The airline will announce its results this week, with analysts forecasting a net profit ranging from $65 million to $113 million.
Although a sharp reversal of last year's $218 million figure, in the context of one of the worst slumps in aviation, Air New Zealand will be among a select group of carriers still in profit.
There are some signs emerging of a slowdown in the freefall in passenger demand and revenue for airlines worldwide but the body representing them calculates losses of more than $13 billion this year.
The industry has been battered by swine flu and faces further environmental challenges, with the European Union yesterday releasing more details of its push on tighter emission standards for airlines flying to Europe.
Head of research at Forsyth Barr Rob Mercer is forecasting a net profit of $113 million and said the airline had been able to protect earnings by acting quickly.
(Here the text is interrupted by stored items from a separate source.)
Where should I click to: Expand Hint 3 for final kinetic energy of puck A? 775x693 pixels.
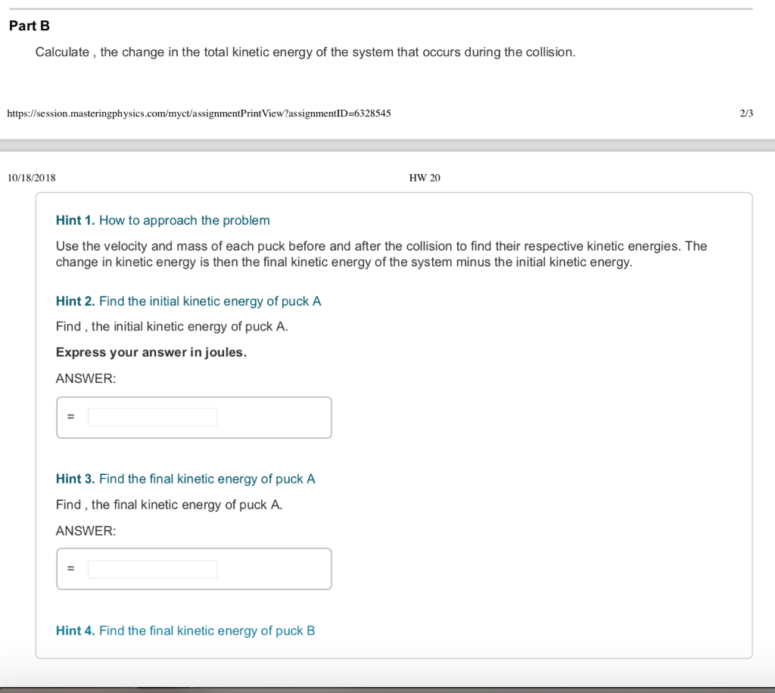[185, 478]

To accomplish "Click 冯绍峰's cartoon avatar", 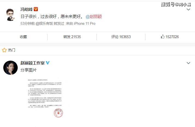I will point(10,15).
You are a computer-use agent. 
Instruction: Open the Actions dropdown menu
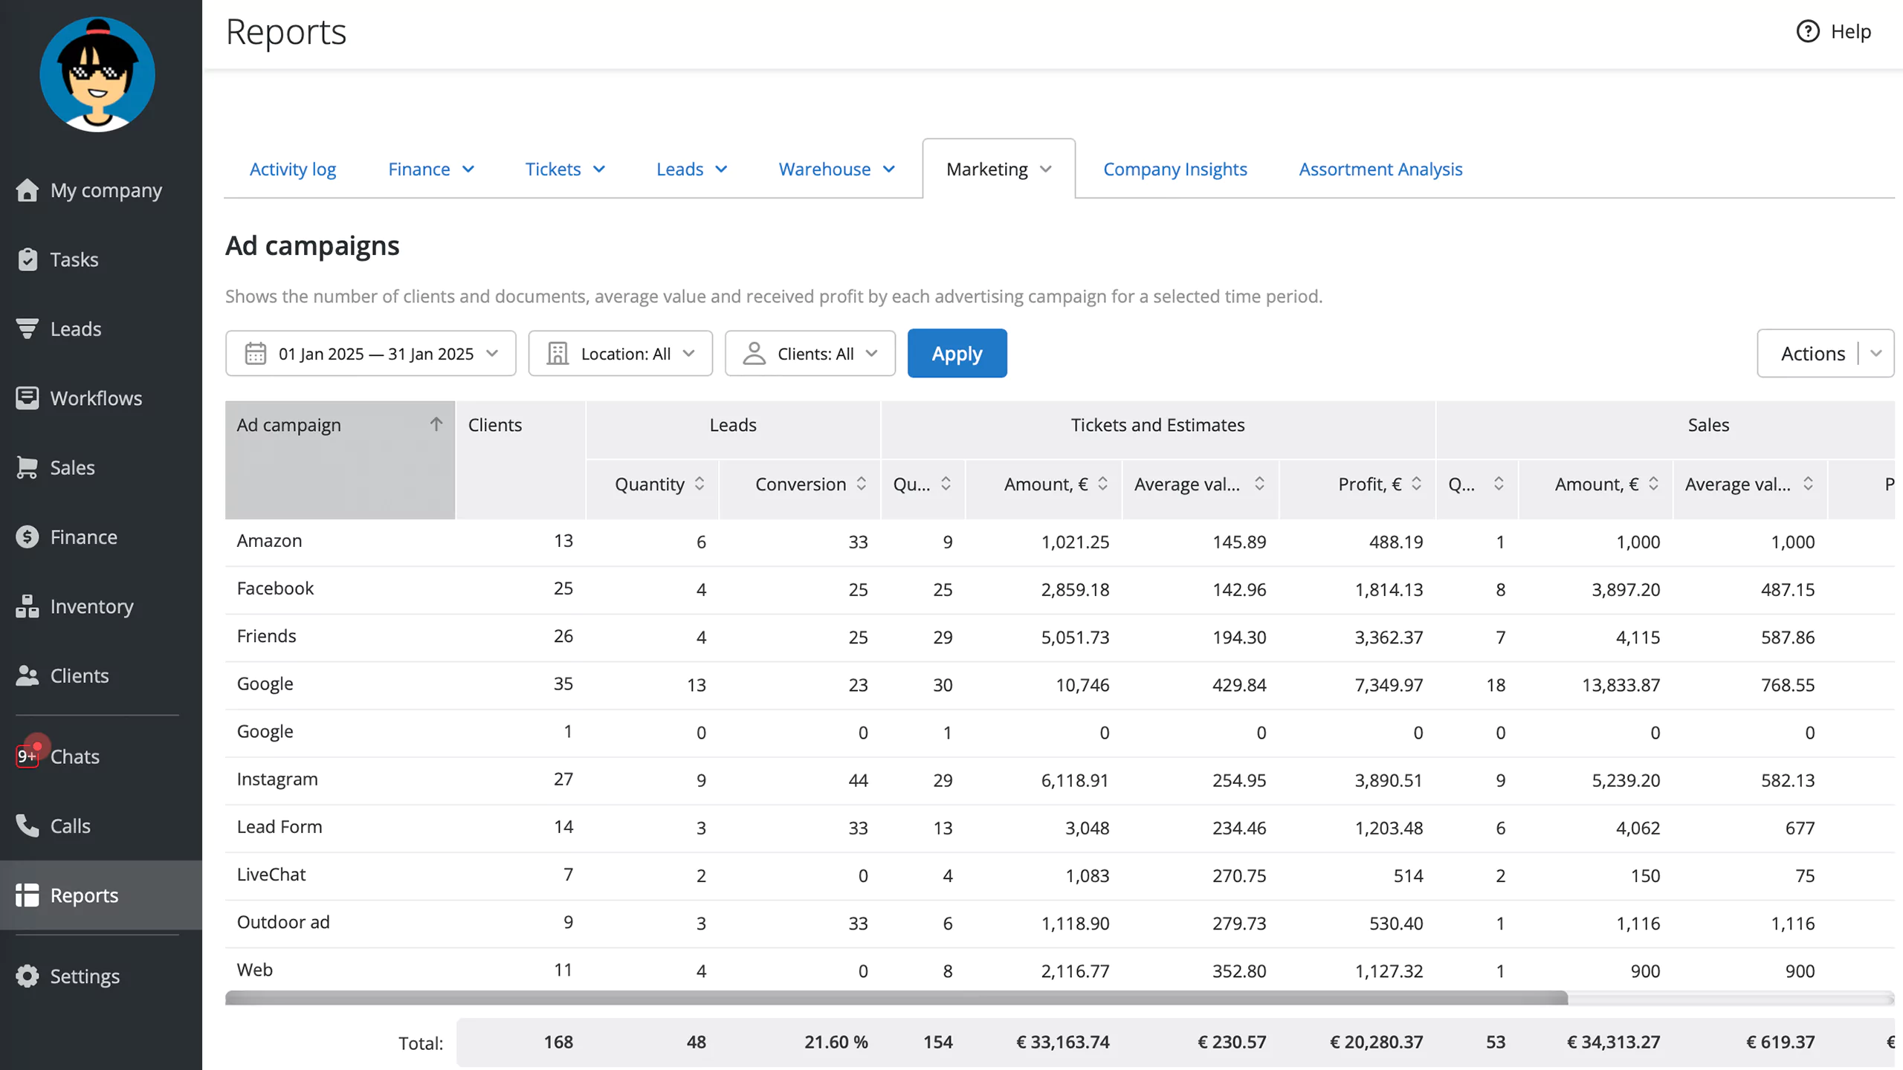(x=1875, y=353)
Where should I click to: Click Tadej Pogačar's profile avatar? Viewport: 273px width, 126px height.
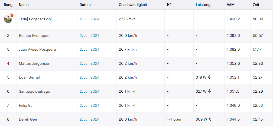click(x=8, y=19)
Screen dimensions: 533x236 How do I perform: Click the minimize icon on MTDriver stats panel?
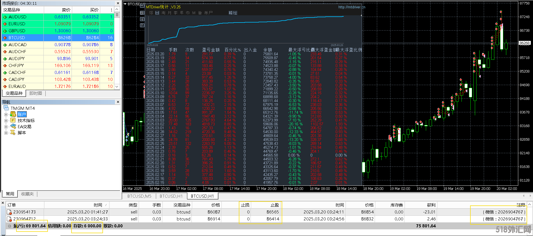[x=142, y=6]
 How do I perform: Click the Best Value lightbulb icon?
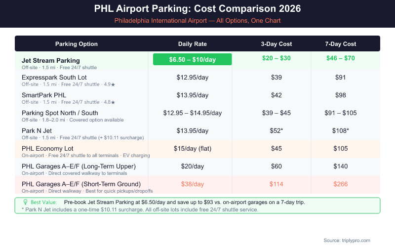click(25, 203)
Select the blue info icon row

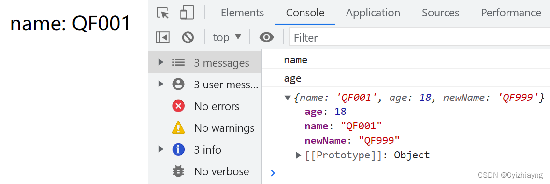pos(204,150)
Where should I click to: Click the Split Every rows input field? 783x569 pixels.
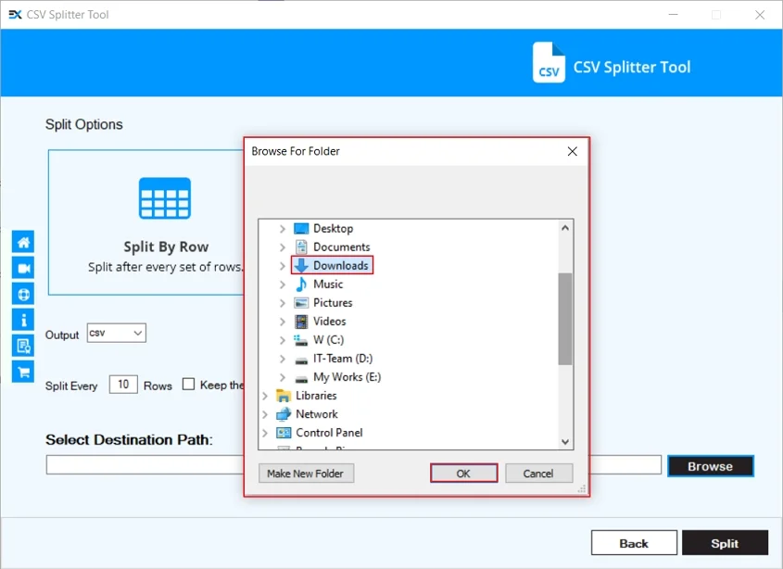123,385
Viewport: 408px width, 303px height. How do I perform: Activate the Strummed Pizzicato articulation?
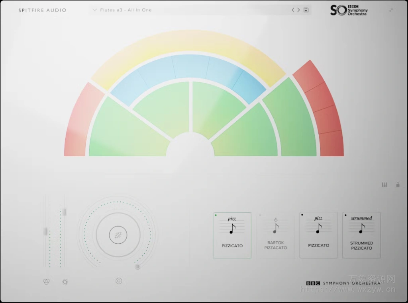coord(361,235)
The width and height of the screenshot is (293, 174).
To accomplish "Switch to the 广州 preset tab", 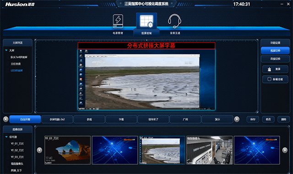I will (185, 119).
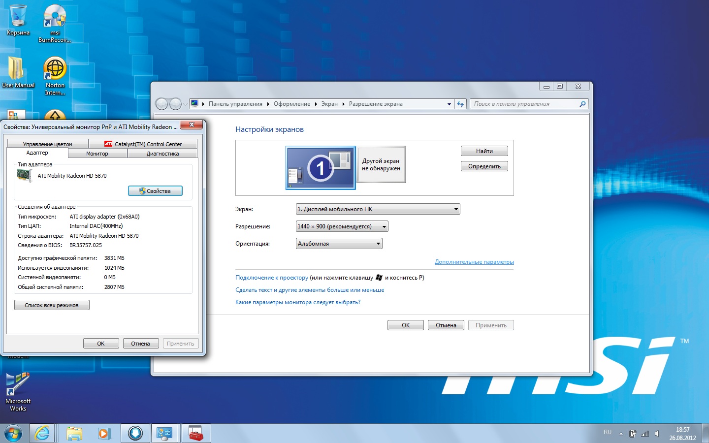Click the volume speaker icon in the tray
The image size is (709, 443).
(657, 434)
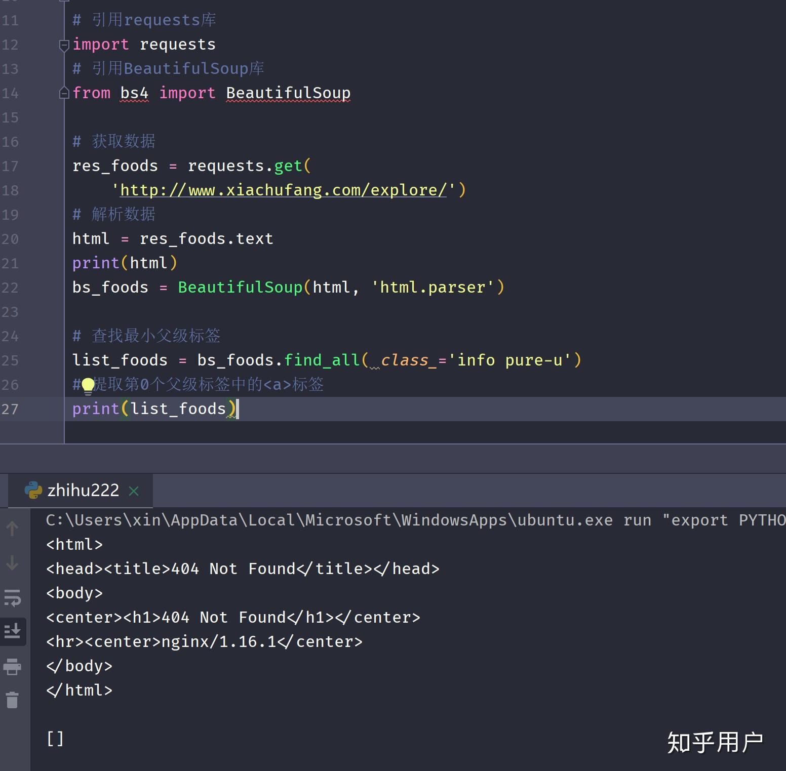Image resolution: width=786 pixels, height=771 pixels.
Task: Collapse the import requests code block
Action: click(x=63, y=46)
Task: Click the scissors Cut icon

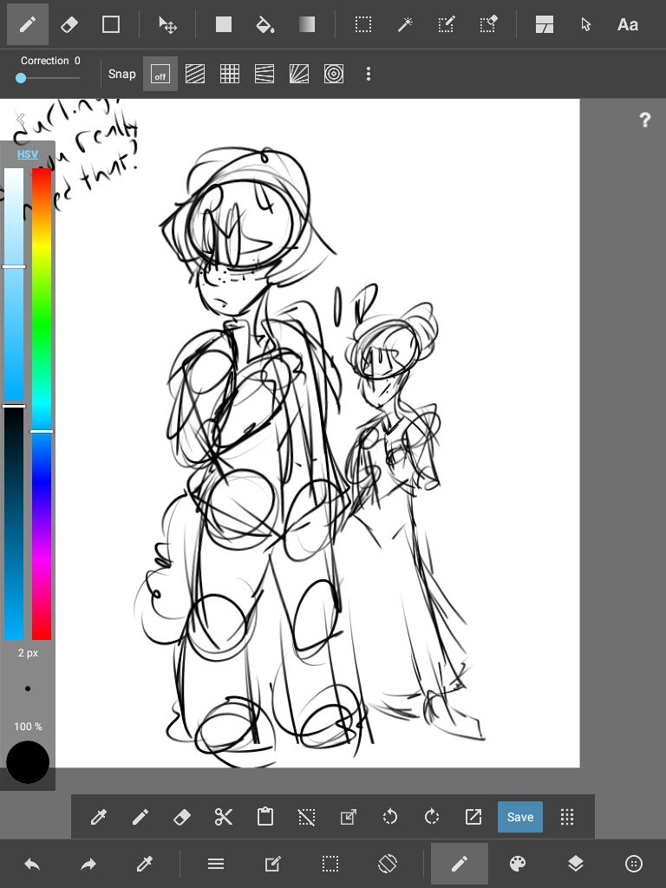Action: click(223, 817)
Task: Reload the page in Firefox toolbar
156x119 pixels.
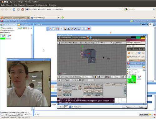Action: click(x=14, y=9)
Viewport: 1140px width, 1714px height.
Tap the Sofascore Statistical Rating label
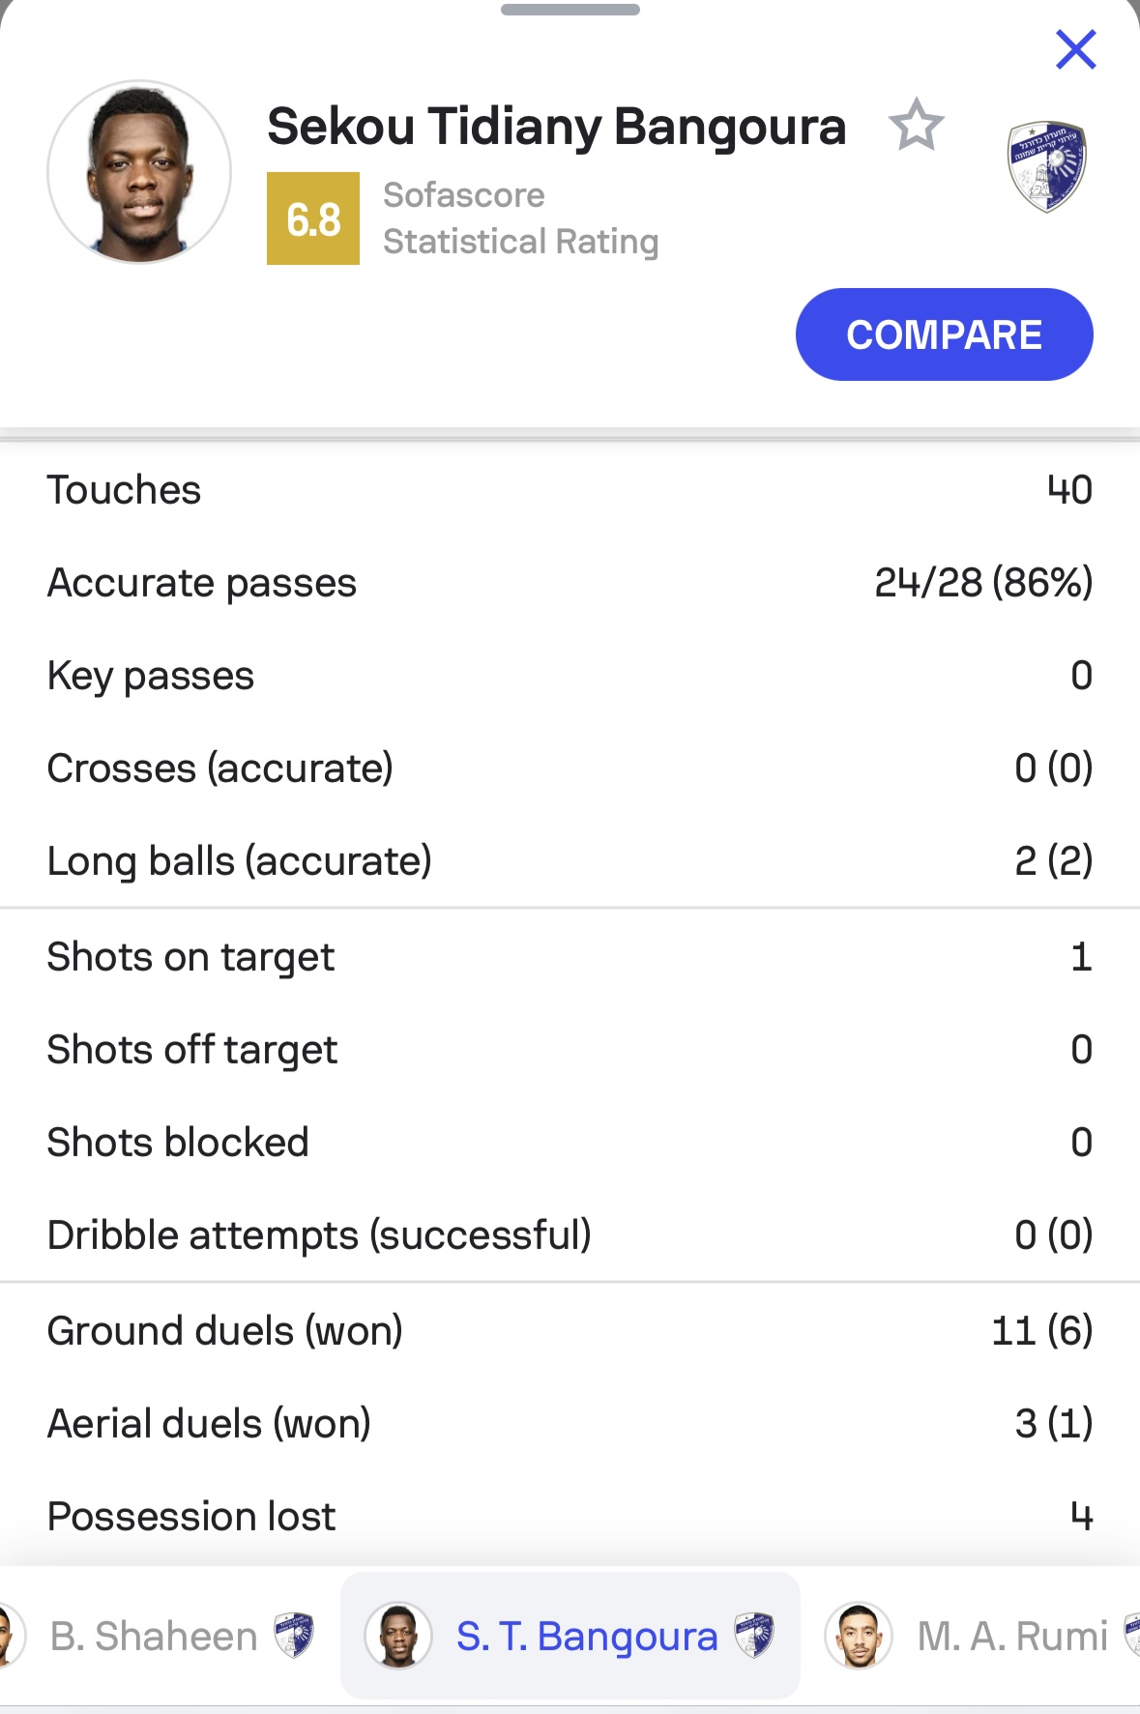pos(521,218)
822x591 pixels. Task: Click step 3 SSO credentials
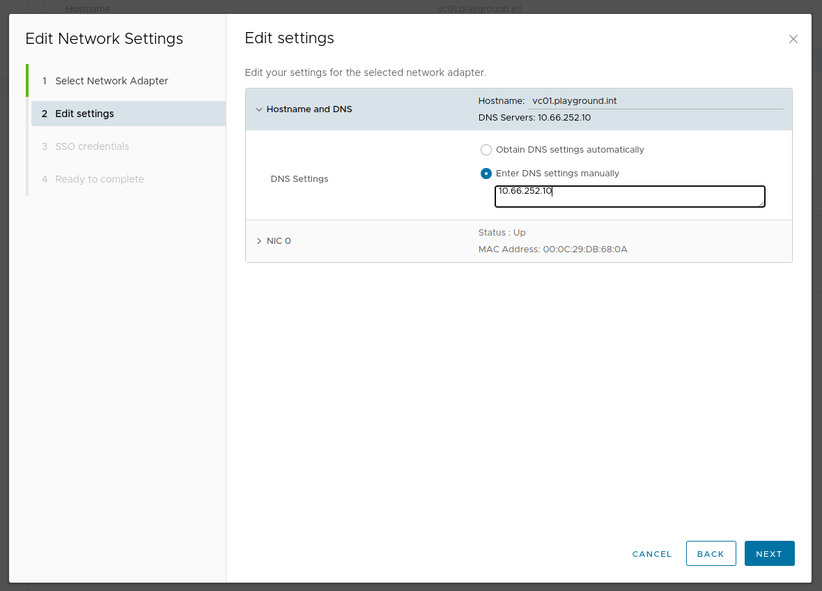92,146
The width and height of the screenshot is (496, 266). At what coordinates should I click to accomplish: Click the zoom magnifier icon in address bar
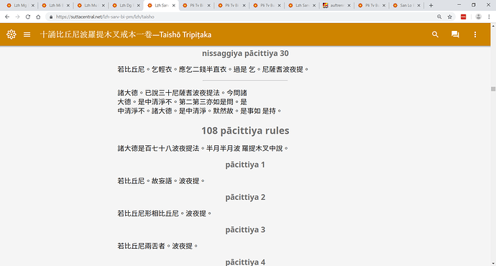click(x=439, y=17)
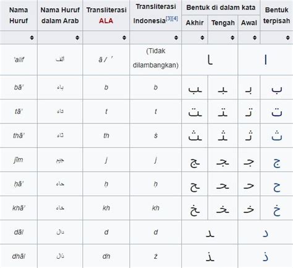293x268 pixels.
Task: Sort by Bentuk terpisah column arrows
Action: 288,38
Air New Zealand has been helped by currency and fuel hedging and has adjusted its capacity where passenger demand has fallen precipitously such as on long-haul routes.
Capacity has been cut by just under 15 per cent, just ahead of the decline in passenger numbers.
"The feeling going into 2010 will be more subdued in respect to yield pressure but we still think they've got the potential to take some further costs and grow the earnings again. That will be dependent on whether the hedges will work for them again in 2010."
Fuel and currency hedging would be worth about $500 million to the company over the 2009 and current year, he said.
In June, the last month of the reporting period, there was a near 5 per cent fall in group yields - the average revenue per kilometre per passenger - after strong yield recovery early this year.
Worse was revealed on Friday for July with group-wide yields down 15 per cent on the same month last year.
This could continue, Mercer said. "We're going to see yields start to show underlying pressure."
Goldman Sachs JBWere's head of research Marcus Curley said the extent to which the airline had been able to cut costs would be important in the result. He is forecasting a net profit of $100 million on earnings before interest and taxation of $180 million.
"They've obviously taken a lot of capacity out of the market so it will be interesting to see if it has produced reasonable reduction in costs."
The airline is affected early by global economic trends and could take some comfort from figures showing the fall in international travel is happening at a slower rate.
"It does appear we have passed a trough in terms of international travel, so people will be looking to see if that trend is reflected in forward bookings and whether that is resulting in the stabilisation of prices."
Qantas, announcing an 87 per cent fall in profit, said last week there were signs of improvement in passenger volumes and yields had stabilised.
"If Air New Zealand repeats those kinds of things then that will be taken fairly well," Curley said.
At present the airline was 60 per cent covered by fuel hedging.
"You are getting a fairly free hit on the recovery of passenger volumes now that fuel costs are fixed for the rest of the year."
He said he would be surprised if the arrival of Jetstar would damage Air New Zealand's high profitability on domestic routes.
Morningstar researchers have forecast a $65 million profit, increasing to $80 million in the next financial year.
RESULT TOUCHDOWN
What: Air NZ's annual result.
When: Thursday morning.
Last year's net profit: $218m.
This year's forecast range: $65m to $113m.